═══ Selected extract ═══
January is usually the month when gear launches peak. However, the annual Winter NAMM Show - at which a lot of these launches usually take place - has been postponed until June, and we’re seeing evidence that chip shortages remain a big problem for manufacturers who are trying to bring their new synths and drum machines to market.
The latest company to highlight this is Behringer. On the plus side, the company says that it has all the chips it needs to release Syncussion, an emulation of Pearl’s 1979 Syncussion SY-1 drum synth, which it released in 1979, but it also reports that shortages are delaying many of its other releases.
“We’re sorry that shipping products is taking much longer than expected, but the chip shortages are very challenging, and the way it looks, 2022 won’t see much improvement,” says Behringer on Facebook.
“Be assured we’re working really hard to get your products delivered as quickly as we possibly can,” the company adds.
This news follows the announcement by Erica Synths in December that its hotly-tipped Perkons HD-01 drum machine - which was slated to be released by the end of 2021 - now won’t be available until late in 2022.
═══
Work request 1
In the article on chip shortages delaying synth releases, until what month has the Winter NAMM Show been postponed?
Work request 2
Carry on with the article on chip shortages delaying synth releases, picking up after its final sentence.
The records that follow come from a separate source.
═══ The data ═══
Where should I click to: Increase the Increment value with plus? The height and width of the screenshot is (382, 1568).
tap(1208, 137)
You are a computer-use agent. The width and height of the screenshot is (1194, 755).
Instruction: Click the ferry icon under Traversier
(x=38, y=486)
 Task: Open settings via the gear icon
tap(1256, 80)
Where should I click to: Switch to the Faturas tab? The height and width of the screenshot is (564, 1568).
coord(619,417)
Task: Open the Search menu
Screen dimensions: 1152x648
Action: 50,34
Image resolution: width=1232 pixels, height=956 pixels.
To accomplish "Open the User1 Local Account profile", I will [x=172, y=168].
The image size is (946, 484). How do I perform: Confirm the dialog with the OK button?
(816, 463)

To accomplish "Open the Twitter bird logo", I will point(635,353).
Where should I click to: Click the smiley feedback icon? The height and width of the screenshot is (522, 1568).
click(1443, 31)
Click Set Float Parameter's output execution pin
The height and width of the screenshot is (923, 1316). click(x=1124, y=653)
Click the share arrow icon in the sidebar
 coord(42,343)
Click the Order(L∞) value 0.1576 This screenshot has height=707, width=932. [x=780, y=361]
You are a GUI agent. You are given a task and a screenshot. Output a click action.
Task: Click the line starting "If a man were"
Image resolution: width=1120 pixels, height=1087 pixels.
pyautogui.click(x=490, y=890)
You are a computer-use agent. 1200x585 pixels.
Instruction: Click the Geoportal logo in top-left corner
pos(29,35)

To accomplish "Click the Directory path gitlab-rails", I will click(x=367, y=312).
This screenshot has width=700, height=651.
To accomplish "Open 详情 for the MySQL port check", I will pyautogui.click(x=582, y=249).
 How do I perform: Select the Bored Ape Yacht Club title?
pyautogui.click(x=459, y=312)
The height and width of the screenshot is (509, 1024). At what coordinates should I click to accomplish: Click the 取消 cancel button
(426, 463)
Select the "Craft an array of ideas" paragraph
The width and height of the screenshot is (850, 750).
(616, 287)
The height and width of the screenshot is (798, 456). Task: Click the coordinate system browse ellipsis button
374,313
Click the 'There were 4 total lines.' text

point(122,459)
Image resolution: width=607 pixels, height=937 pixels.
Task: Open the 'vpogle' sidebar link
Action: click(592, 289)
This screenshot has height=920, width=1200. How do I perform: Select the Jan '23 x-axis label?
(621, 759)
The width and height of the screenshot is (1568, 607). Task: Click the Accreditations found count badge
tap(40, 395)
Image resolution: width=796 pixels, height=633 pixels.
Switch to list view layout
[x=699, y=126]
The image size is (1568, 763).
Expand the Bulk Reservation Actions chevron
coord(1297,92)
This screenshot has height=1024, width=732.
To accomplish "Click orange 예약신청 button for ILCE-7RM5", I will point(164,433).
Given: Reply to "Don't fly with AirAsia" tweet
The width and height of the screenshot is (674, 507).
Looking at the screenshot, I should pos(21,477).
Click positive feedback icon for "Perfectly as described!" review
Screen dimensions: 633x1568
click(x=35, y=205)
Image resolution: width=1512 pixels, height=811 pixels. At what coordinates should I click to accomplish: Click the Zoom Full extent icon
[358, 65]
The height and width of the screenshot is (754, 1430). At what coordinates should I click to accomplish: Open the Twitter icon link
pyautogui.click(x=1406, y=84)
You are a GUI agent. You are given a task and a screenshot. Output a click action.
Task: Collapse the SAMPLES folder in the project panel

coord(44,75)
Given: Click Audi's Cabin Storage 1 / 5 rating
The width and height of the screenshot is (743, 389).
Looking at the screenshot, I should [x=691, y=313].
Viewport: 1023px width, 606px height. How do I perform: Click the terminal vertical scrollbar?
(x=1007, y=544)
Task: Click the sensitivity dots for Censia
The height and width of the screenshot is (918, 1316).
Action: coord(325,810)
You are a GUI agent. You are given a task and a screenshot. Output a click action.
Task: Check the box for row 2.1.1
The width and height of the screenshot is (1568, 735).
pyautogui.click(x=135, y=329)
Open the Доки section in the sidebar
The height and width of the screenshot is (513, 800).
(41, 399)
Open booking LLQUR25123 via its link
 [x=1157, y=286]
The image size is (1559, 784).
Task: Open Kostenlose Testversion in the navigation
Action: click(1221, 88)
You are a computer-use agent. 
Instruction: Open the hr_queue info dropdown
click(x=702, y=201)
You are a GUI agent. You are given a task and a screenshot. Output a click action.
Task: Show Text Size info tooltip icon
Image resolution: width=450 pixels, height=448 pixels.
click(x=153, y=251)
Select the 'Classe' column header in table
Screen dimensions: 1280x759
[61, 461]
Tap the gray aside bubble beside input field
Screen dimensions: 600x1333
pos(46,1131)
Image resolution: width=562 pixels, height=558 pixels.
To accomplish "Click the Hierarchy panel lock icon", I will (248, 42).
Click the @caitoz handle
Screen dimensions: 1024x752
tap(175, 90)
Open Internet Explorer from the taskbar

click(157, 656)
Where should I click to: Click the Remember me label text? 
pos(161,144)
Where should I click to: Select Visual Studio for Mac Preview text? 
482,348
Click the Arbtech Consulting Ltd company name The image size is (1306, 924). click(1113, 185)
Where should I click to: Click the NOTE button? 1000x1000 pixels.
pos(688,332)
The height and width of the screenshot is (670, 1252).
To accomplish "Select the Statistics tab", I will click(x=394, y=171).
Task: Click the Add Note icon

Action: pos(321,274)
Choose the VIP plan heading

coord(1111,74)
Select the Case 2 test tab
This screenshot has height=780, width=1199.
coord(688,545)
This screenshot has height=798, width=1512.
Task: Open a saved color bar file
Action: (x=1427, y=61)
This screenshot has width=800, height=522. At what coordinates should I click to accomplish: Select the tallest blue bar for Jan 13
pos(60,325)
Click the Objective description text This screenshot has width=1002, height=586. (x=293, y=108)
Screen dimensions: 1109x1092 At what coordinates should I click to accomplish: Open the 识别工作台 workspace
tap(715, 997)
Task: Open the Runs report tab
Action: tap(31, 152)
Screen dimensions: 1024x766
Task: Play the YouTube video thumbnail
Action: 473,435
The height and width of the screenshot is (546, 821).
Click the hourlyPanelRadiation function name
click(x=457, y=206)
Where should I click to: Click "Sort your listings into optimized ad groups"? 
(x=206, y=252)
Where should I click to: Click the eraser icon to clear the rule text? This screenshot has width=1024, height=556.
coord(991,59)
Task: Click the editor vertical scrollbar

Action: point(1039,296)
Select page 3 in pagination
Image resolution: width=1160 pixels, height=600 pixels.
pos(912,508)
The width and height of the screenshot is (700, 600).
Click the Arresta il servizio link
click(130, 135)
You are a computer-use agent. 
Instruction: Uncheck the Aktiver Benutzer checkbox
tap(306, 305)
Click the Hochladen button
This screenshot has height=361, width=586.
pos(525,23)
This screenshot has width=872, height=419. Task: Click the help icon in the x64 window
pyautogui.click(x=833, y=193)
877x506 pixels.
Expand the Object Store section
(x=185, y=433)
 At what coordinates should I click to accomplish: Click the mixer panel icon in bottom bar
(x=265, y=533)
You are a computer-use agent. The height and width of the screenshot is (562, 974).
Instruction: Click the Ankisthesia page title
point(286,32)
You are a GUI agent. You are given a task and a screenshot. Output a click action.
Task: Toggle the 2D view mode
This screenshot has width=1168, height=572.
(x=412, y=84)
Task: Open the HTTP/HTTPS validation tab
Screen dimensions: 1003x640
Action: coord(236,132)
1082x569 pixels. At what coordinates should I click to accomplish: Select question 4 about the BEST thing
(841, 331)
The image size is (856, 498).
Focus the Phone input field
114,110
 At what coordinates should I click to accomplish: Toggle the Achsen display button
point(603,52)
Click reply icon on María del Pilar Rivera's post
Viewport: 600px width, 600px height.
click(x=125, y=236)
═══
Output 1
June.

Output 2
A shortage of microcontrollers is to blame here, though on the plus side, the company says that the extra development time has enabled it to improve Perkons’ user interface in the hope that this will make it an even better product.
The global chip shortage has affected multiple industries, with car, computer and video game system manufacturers all being affected. Multiple causes have been cited, including the COVID-19 pandemic, the China-US trade war, severe weather events and fires at manufacturing facilities.
It remains to be seen how badly the music tech industry will be hit this year, but the current signs aren’t particularly positive.